There may come a time when your life is full of questions.
Why now?
Why this?
Why me?
Why NOT me?
These questions come in times of struggle, of frustration, of life taking (taunting?) you in directions you don’t want to go.
You might get emotional, and it’s hard to think straight when you do.
The words “grit”, “resilience” and “persistence” might leap out of whatever you’re reading or watching in your uneasiness. In response, you might find yourself gritting your teeth, resiliently laying under the covers and reaching for chocolate with noteworthy persistence.
It can feel that the universe doesn’t have your back; instead it’s trying to break it.
In these times I lose all hope for the very thing I’m supposed to have: strength. In fact, the word itself loses meaning in the turmoil of my mind. The sea is too choppy, the waves are big and I feel small.
And when I’m feeling small, I believe the biggest lie – that I need something big to save me.
A miracle, a divine intervention, a sign so big even my small, cloudy eyes can see it.
But it doesn’t happen. The waves of the sea, of life, still rage on.
Now, even in my panic, in my urgency, I am forced to acknowledge that I have only two options.
Sheer force of will – where I muster up a superhuman force to knock sense into my own head, stop wasting my energy panicking and start doing things that are useful, sensible, that might – just might – work. Even if they don’t, they keep me moving.

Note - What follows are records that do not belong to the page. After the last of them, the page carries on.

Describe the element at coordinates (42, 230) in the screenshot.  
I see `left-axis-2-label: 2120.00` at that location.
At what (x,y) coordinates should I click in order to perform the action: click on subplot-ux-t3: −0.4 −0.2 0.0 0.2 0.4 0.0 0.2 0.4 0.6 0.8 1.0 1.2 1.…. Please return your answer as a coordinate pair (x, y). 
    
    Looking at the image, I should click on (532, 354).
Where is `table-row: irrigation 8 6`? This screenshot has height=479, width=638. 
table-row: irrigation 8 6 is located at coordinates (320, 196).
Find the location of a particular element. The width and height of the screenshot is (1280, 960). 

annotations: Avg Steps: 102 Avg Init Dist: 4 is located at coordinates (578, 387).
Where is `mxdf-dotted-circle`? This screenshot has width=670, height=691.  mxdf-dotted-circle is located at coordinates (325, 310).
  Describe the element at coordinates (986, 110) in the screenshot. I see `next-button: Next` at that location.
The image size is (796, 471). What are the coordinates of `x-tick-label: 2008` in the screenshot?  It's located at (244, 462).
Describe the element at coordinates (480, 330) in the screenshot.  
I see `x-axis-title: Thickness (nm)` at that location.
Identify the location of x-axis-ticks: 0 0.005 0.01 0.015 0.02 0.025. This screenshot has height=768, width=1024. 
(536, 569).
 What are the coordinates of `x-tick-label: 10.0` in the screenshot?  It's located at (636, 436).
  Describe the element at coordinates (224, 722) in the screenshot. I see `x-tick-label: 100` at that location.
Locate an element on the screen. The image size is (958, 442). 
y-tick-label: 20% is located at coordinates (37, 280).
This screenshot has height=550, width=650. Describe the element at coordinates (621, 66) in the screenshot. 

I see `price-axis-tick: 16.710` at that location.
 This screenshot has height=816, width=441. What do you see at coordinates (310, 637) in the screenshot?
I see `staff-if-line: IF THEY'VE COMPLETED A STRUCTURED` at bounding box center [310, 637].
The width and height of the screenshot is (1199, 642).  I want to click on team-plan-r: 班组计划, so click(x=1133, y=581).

Sheer force of habit – where I muster up a human force to knock sense into my own head, stop wasting my energy panicking and start doing things that are useful, sensible that might – just might – work. Even if they don’t, they keep me moving.
The only difference is, in times of a storm, you’re more likely to follow through on the latter, because while you’re capable of drawing superhuman strength, it’s not something you can sustain or bring forth as often as you might need to.
Habits outlast willpower any day, any time, in any storm.
A few bumps and bruises later, I tend to get more clear-headed. I’ve been through tough times before, I remember.
I pick myself up, and take a step.
The universe is still watching me. I know I have to keep moving.
Occasionally, it gives me a hand. I know I have to keep moving.